We'll be keeping an eye out for ya!  Would be a pleasure to prosecute this one.


----------



## kmckinnie (Oct 26, 2011)

I'm glad ol Stickers was not in the back of it! Sounds like kids on a joy ride! Hope it works out when it is found!


----------



## ClydeWigg3 (Oct 26, 2011)

dawg2 said:


> Yep, probably sold as scrap.



Y'all are mean.


----------



## Wack&Stackn08 (Oct 26, 2011)

Lee, we will bring it back on Jan. 2nd.....this was the only way for anyone else to have a chance in the challenge........

Seriously I hope you find em....I'm with BIG, give us a call....we'll teach em!!! Hope she gets returned soon!!!

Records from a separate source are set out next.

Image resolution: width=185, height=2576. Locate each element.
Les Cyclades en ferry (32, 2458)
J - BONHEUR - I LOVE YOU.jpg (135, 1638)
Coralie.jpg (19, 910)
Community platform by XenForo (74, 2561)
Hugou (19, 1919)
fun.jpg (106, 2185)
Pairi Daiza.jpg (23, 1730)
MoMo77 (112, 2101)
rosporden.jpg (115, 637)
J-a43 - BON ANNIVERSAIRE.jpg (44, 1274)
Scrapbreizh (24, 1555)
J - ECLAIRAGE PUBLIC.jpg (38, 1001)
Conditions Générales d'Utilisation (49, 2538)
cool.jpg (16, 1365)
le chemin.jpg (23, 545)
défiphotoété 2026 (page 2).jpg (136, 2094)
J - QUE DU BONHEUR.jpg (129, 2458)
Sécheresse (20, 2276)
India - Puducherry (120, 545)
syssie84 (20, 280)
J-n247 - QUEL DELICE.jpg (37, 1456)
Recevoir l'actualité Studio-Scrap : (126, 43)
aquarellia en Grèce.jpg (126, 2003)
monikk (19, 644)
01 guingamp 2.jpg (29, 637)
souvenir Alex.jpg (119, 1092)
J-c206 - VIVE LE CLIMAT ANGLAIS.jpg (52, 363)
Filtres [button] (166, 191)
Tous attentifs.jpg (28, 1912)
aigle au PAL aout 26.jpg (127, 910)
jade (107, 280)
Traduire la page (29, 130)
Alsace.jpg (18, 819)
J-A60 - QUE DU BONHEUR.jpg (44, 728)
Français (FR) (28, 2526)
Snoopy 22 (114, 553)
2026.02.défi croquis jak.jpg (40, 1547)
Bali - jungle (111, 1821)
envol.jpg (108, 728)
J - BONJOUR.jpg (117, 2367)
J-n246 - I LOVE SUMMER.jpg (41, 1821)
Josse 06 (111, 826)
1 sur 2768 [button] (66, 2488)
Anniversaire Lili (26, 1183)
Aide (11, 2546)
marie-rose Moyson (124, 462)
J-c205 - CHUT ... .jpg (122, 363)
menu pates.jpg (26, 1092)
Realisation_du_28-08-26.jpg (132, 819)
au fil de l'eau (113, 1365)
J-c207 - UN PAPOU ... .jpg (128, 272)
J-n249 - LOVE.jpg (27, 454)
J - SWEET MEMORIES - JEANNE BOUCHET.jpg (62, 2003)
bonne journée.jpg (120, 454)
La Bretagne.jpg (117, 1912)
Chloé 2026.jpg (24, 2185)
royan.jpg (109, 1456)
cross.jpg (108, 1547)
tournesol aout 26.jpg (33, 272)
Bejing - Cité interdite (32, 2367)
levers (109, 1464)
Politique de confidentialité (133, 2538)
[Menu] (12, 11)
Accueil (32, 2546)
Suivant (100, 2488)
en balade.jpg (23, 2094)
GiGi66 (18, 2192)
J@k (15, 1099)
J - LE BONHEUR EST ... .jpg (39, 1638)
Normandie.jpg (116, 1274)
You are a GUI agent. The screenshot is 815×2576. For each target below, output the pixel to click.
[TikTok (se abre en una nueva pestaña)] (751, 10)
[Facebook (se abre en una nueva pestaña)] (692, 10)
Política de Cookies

And I hope you get Stickers, but I hope its on the 2nd too...


----------



## BOTTEMLINE (Oct 26, 2011)

*Doa*

That's ok B we will strap ole Stickers on that mud horse ..His days are is almost up....


----------



## stick_slinger (Oct 26, 2011)

I leave my keys in my truck when i go to the gym or riding my quad. I put them in the sunglasses holder thing.. But my truck has the little key code deal on the side..


----------



## limbhanger (Oct 26, 2011)

Sorry for your loss and sorry Dekalb County turned a blind eye to your needs. My truck was entered last June and they stole my bag containing a duty weapon, badge, ID's the whole 9 yards. I hope you get it back but given the year model and make they probably parted it out. I hate thieves and would walk a mile to lock one up. Good Luck!! Oh, if these clowns are found in Douglas County, I can assure you they will spend some time in Jackson Georgia.


----------



## J Gilbert (Oct 26, 2011)

That's awful, I'll keep an eye out, I spend a fair amount of time in DeKalb


----------



## trial&error (Oct 26, 2011)

Henry county.  might as well have been downtown atlanta.  low lifes are expanding their way south for sure.


----------



## trial&error (Oct 26, 2011)

check local home depots


----------



## bowbuck (Oct 26, 2011)

Sorry to hear about your truck and even sorry to hear about the sorry 

job of the PD. It gives us all a bad name. Had a case not long ago where a fellow took an older truck for a test drive straight to the junkyard and sold it.  I would check the local ones and maybe your truck isnt a cube yet.


----------



## Soybean (Oct 26, 2011)

Sorry to hear.  Thats dekalb for you.  i investigated auto insurance claims for 5 years in dekalb and worked hundreds of vehcile theft claims (and that was just for 1 insurance company).  i can gaurantee the auto theft detectives at dekalb pd have their hands full 24/7.  Unfortunately, you are probably just another case number.  it is sad things are that way but it is what it is.  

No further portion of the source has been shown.